** DATA TO PROCESS follows **

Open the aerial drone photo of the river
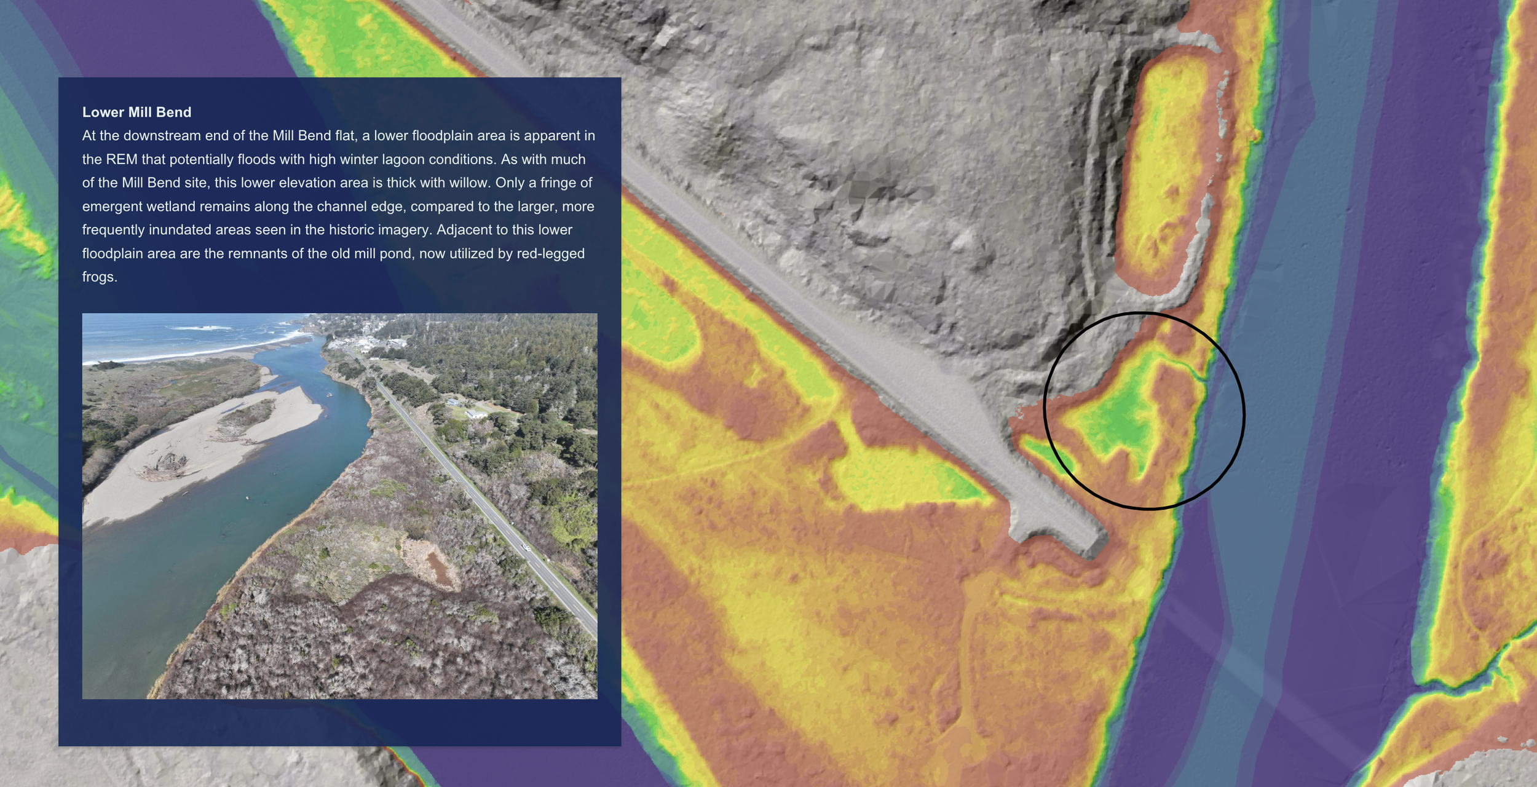 click(x=339, y=505)
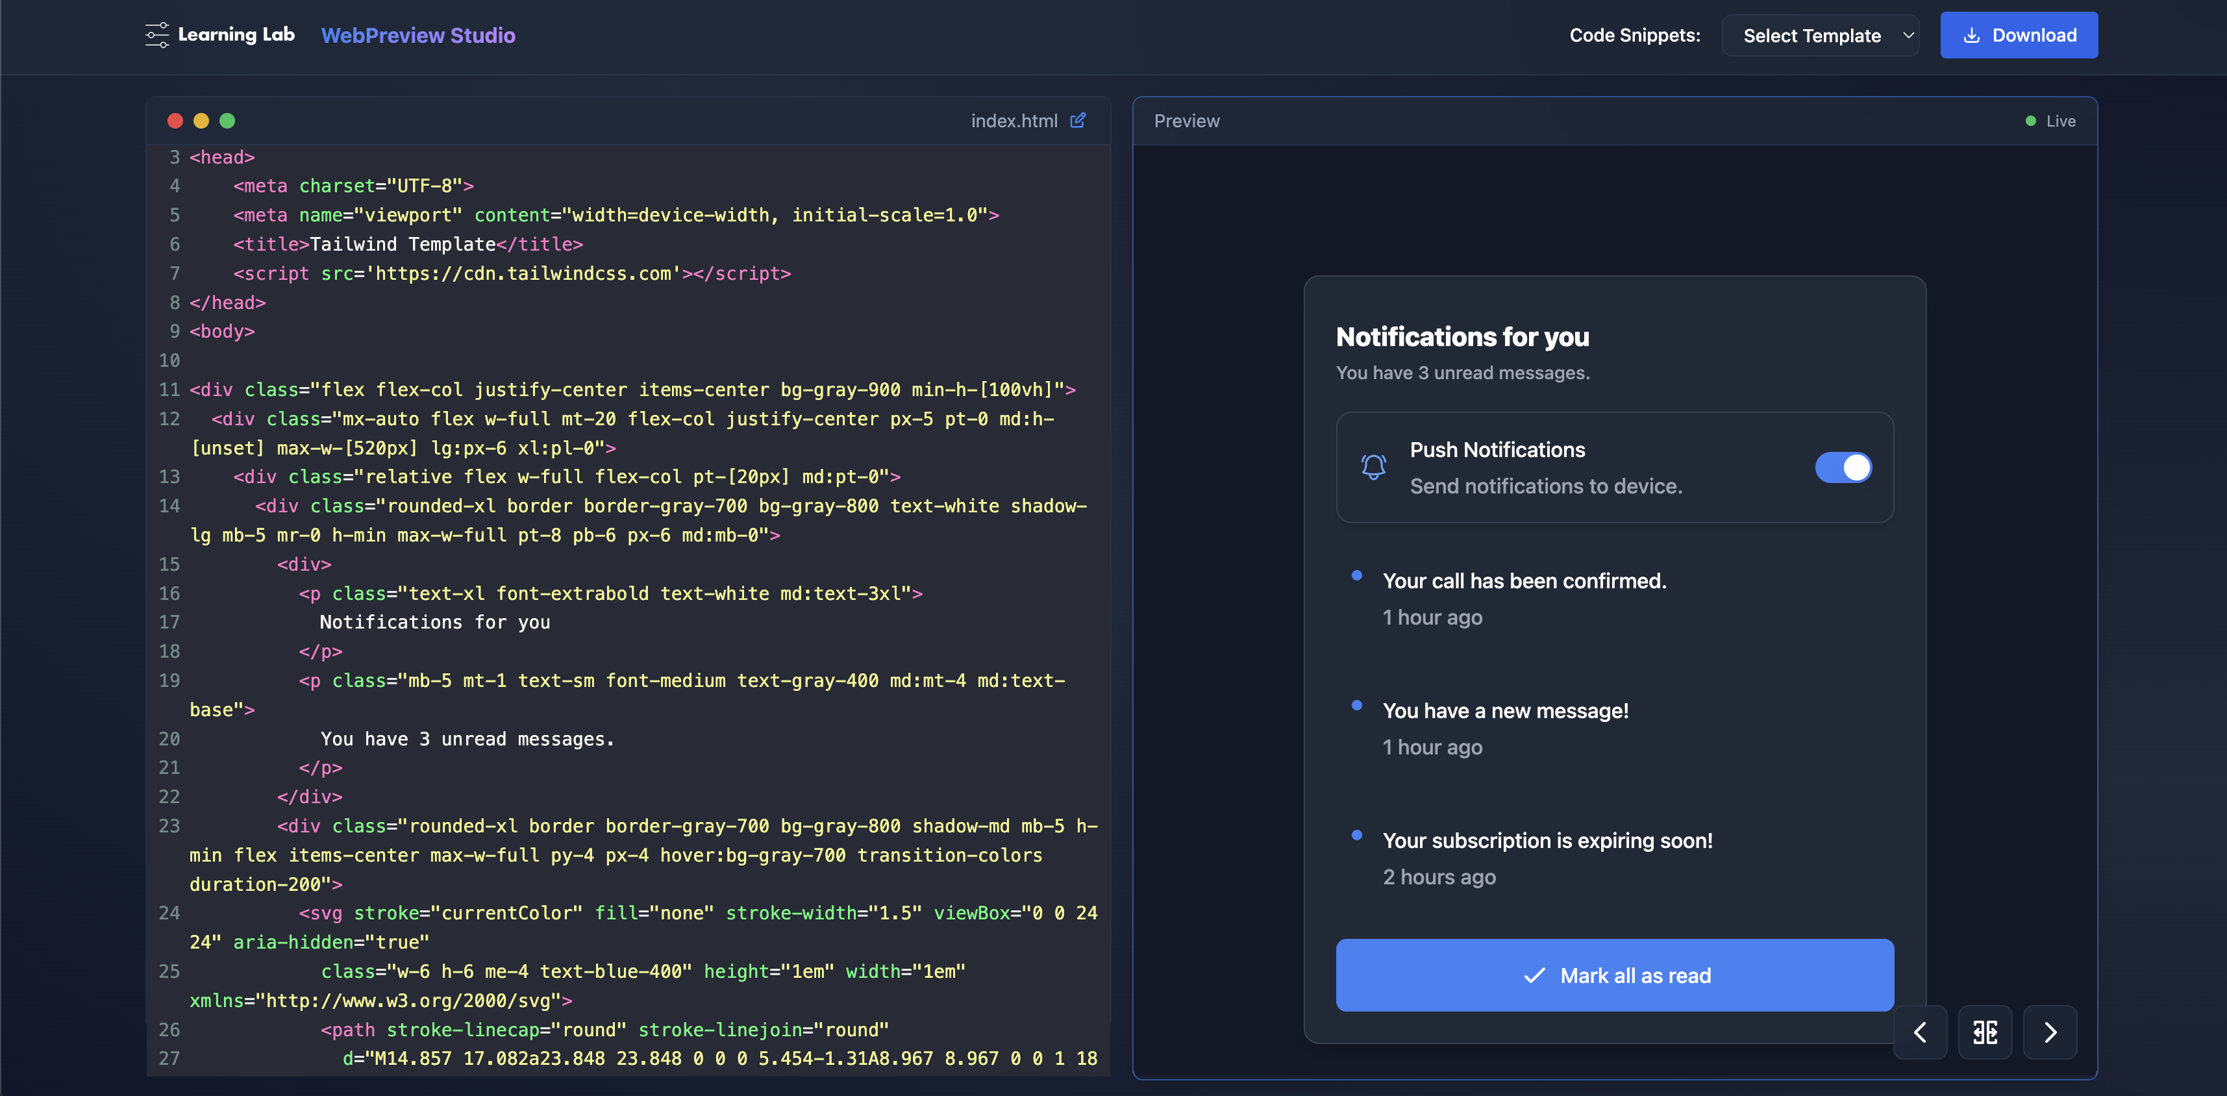Screen dimensions: 2227x1096
Task: Click the green traffic light circle in editor
Action: point(227,120)
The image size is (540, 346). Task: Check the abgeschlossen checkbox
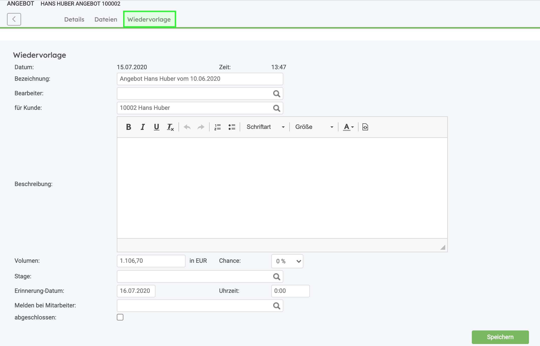click(x=120, y=317)
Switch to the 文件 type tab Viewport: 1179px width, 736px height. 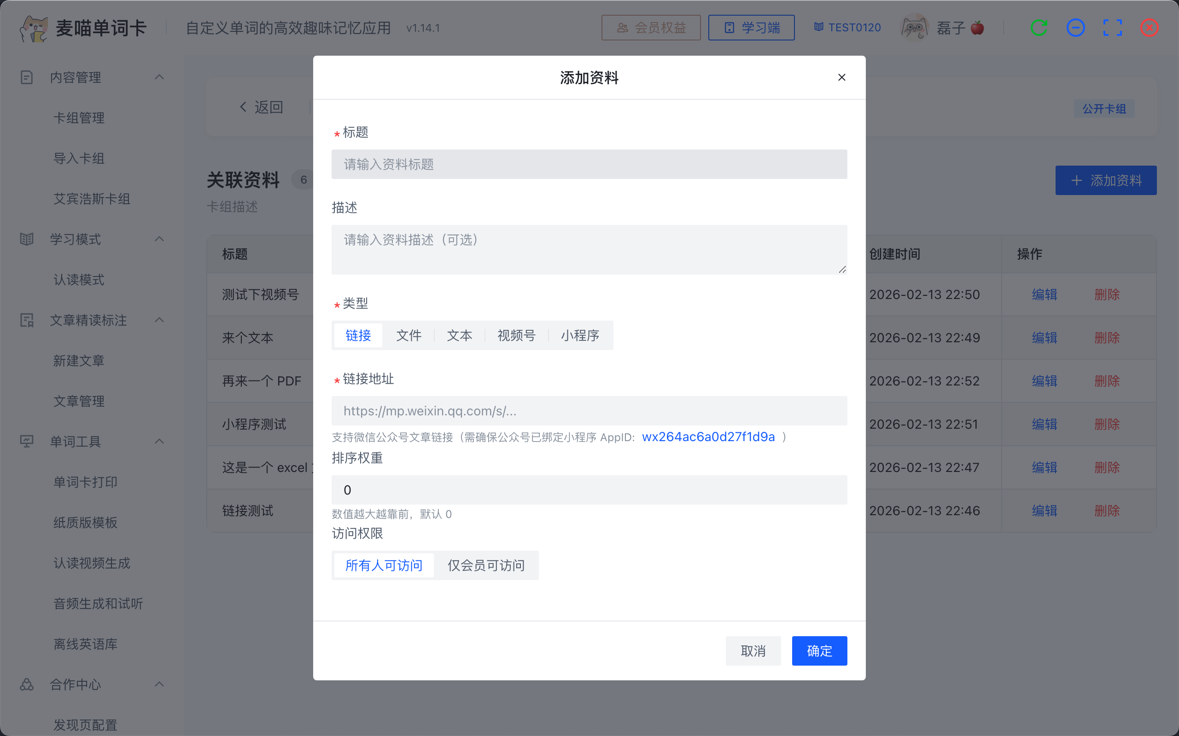click(409, 335)
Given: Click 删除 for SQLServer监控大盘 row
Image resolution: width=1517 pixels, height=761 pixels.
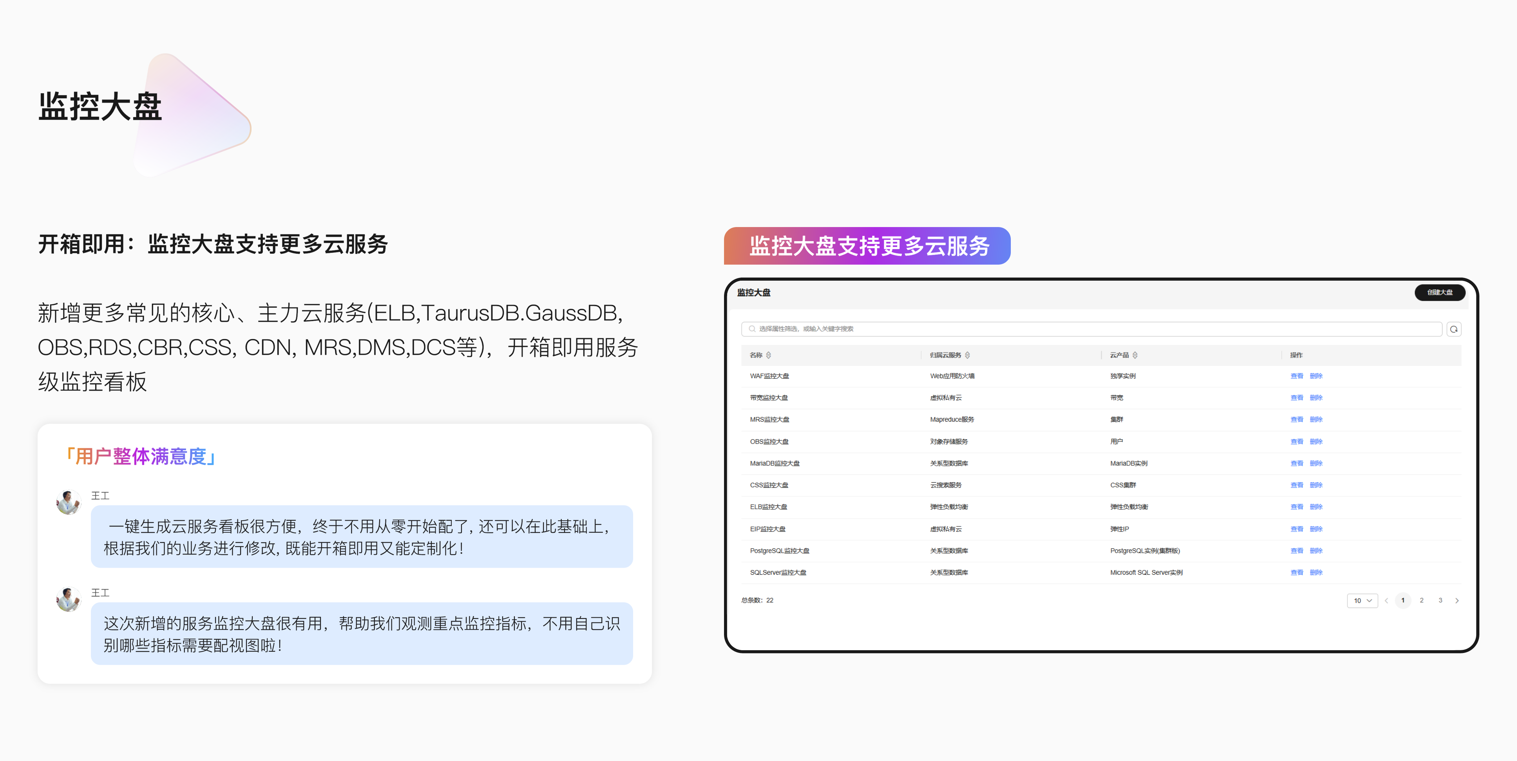Looking at the screenshot, I should [x=1316, y=572].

** End of DATA TO PROCESS **

WORK INSTRUCTION >> Your output should be exactly the lines of the records above from the one with "Given: Click 删除 for SQLServer监控大盘 row" through the last, both ends included, with pictures excluded.

WRITTEN SOLUTION >>
Given: Click 删除 for SQLServer监控大盘 row
Image resolution: width=1517 pixels, height=761 pixels.
Looking at the screenshot, I should [x=1316, y=572].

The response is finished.